Home > News > Splashdown of Artemis II astronauts concludes historic 10-day moon mission.

Splashdown of Artemis II astronauts concludes historic 10-day moon mission.

The Artemis II capsule and its four-member crew streaked through Earth’s atmosphere and safely splashed down in the Pacific Ocean after nearly ten days in space, capping the first voyage by humans to the vicinity of ⁠the moon in over half a century.

NASA’s gumdrop-shaped Orion capsule, dubbed Integrity, parachuted gently into the sea off the Southern California coast shortly after 5pm PT (1am Irish time), concluding a mission that took the astronauts deeper into space than anyone had flown before.

The Artemis II flight, traveling a total of 1,117,515 km across two Earth orbits and a climactic lunar flyby some 252,000 miles away, was the debut crewed test flight in a series of Artemis missions that aim to start landing astronauts on the lunar surface starting in 2028.The splashdown, about two hours before sunset, was carried by live video feed in a NASA webcast.

Recovery teams were standing by to secure the floating capsule and retrieve the crew – US astronauts Reid Wiseman, 50, Victor Glover, 49, and Christina Koch, 47, along with Canadian astronaut Jeremy Hansen, 50.
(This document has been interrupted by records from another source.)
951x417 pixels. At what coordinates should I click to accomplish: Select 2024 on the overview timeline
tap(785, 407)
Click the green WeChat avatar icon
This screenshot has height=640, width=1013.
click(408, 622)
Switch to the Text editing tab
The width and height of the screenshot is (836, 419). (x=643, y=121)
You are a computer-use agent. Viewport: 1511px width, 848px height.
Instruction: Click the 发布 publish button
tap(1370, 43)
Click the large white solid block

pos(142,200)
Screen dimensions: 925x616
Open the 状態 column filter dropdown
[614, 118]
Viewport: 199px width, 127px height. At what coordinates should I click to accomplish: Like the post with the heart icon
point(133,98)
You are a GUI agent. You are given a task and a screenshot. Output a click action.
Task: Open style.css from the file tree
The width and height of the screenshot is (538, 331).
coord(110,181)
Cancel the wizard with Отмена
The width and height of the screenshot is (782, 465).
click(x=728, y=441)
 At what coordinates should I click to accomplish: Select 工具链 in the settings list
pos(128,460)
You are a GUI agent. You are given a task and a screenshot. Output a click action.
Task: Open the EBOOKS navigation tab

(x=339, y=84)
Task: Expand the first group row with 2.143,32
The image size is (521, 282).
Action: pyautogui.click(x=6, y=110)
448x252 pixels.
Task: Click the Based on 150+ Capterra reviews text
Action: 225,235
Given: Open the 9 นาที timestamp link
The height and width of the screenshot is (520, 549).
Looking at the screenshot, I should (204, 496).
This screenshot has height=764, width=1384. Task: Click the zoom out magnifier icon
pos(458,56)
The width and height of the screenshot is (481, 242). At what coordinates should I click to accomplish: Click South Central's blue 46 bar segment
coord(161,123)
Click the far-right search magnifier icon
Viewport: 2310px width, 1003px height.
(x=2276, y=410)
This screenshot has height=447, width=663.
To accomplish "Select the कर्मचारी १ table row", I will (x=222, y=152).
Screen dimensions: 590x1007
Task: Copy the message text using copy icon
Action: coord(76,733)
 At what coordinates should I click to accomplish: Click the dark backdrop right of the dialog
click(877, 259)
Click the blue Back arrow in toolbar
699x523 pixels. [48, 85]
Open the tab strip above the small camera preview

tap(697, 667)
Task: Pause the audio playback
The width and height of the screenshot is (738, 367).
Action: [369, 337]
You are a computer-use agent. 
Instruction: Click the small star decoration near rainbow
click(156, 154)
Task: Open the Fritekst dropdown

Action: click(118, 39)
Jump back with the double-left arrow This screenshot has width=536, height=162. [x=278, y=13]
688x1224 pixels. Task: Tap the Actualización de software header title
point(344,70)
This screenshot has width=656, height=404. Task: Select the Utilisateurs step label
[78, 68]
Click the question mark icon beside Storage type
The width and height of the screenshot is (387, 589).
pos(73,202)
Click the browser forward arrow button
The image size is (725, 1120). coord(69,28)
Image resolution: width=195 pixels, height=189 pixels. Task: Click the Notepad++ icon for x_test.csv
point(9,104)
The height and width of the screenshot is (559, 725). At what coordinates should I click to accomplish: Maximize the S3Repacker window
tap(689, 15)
The crew’s homecoming cleared a critical final hurdle for the Lockheed Martin-built Orion spacecraft, proving it would withstand the extreme forces of re-entry from a lunar-return trajectory.

It followed a white-knuckle, 13-minute fiery plunge through Earth’s atmosphere, generating frictional heat that sent temperatures on the capsule’s exterior soaring ‌to some 2,760 degrees Celsius.

At the peak of re-entry stress, ⁠as expected, intense heat and air compression formed a red-hot sheath of ionized gas, or plasma, that engulfed the capsule, cutting off radio communications with the crew for several minutes.

The tension broke as contact was re-established and two sets of parachutes were seen billowing from the nose of the free-falling capsule, slowing its descent to about 15 mph (25kph) before Orion gently hit the water.